2014年08月11日

9月がニュージーランドの総選挙です。

マオリ族を票田に持つマオリ人であり元副首相でもある政治家ウィンストン・ピーターズが9月の総選挙を前にまたも派手にやってくれた。

 

今回は中国人に関する伝統的なきつい“冗談”である。結局今日のうちに選挙の講演の際に笑いながら「お詫び」をしたが、そのお詫びさえも冗談としか聴こえないくらい今回は国民がシリアスに捉えている。

 

人権擁護を担当する役所のトップ女性がインタビューに対して「これは冗談を超えている。シリアスな人種差別である」というとピーターズは「彼女には新しい仕事があるよ」だって(笑)。ホントこの人、昔のハマコウのような口の悪さである。

 

そして現実に今回は選挙を前に中国の横暴にいらいらしている選挙民が「ピーターズの発言はシリアスな人種差別でありそれを国民は好ましく」捉えており、これでピーターズが票を伸ばしたのは間違いない。

 

前回のキャンペーンでは一応「アジア人はー!」と主張していたのがだが今回は明確に「中国人はー!」と限定している。

 

これに対して中国出身のNZ国会議員は当然反論するんだけど、何だかそれが頼りないってか語尾が曖昧になってる。
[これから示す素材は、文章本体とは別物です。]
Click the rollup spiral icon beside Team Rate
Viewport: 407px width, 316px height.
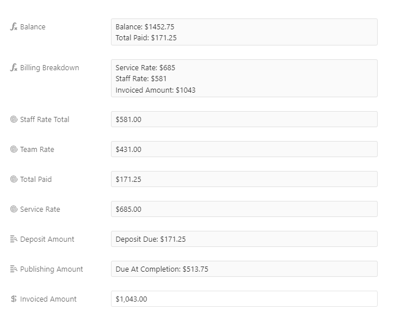(14, 149)
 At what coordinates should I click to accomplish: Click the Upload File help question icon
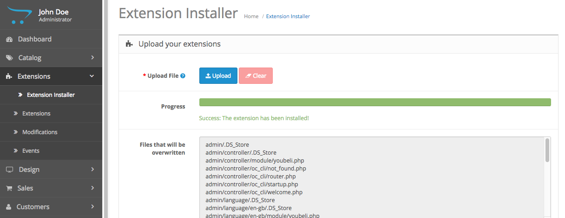[183, 76]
インタビューでは選挙前という事もあり中国人の何が悪いか!なんて言うと落選だ、今は中国に肩入れせずに死んだふりするしかないってところだろうか(苦笑)。

 

中国人は優秀な連中を世界中に送り込みその国の政治、経済を常に支配、少なくとも相手国の内部から中国の利益になる政策を作ろうとしている。つまり世界支配が中国の基本である。これは何千年も変わらない中国人の地球観である。中国がすべての地域の支配者、世界の皇帝なのだ、朝貢政治が中国の基本でありニュージーランドもそのうちの一つにしか過ぎない。

 

1970年代までは共産党の大躍進の失敗、文化大革命という国を挙げた権力闘争による経済力の激減で中国の国力は弱まったが、小平による経済解放で力を付け1980年代の日本からの経済支援、民間企業の積極的支援により中国は世界の工場と成ることが出来た。松下幸之助が小平を見込んで浪花節を発揮したって感じである。

 

それから30年かけて中国は世界に迷惑をかけずに少しづつ成長してきた、それも天安門事件の時でさえ欧米が強硬に反対する中、日本だけは中国を支えてきた。

 

ところがここ3年程の中国は一体何が起こったのかという程コントロールを失っている。尖閣諸島、東南シナ海、ウイグル、上海機構、仲露接近、米中交渉、とにかく突然世界中に向かって危険なアクセルを踏み込み始めた。

 

今までであれば中国は内部統制の為に天安門事件で学生を殺したがその後は長い間死んだふりをして西欧の批判に頭を下げていた。当時の中国は小平などの優秀な第一世代指導者がいた。第一世代は抗日戦争を戦った人々である。

 

しかし最近の指導者は太子党と呼ばれる、抗日戦争を戦った英雄たちの子供であり親の七光りで育った、要するにぼっちゃんである。中国が最近乱れてるのは中国が飛び抜けて優秀な「皇帝」を持てていないことによる。つまり習近平の資質の問題である。

 

ちなみに習近平の子供の頃からの仲間が軍部を牛耳っており北部の軍閥は抑えている。今は江沢民との戦いがすごい事になっており、これが反腐敗運動にも繋がっている。

 

中国の皇帝が弱れば必ず地域が実態として覇権を主張して実質的独立って事になる。共産党支配が始まった1949年から中国はそれなりに大変であったが今は相当ヤバイぜって感じだ。

 

今晩の(毎日夜7時のニュース)「7シャープ」の特集ではピーターズの悪口がトップニュースで取り上げられており仏頂面が得意な男性アナウンサーが「何だいこりゃー」というと気の強そうな女性アナウンサーが「これが日本人だと、こんな話なんて出ないよね」とすかさず軽い突っ込みを入れている。

 

このメッセージは、キーウィは日本人と中国人の区別はついてるよって内容である。もちろんアナウンサーが勝手に話すわけではなくプロデューサーが局ボスの承認を取っているのだから日本人にとっては有難い事であるが。

 

その後このアナウンサーに対する世間の批判は出てない。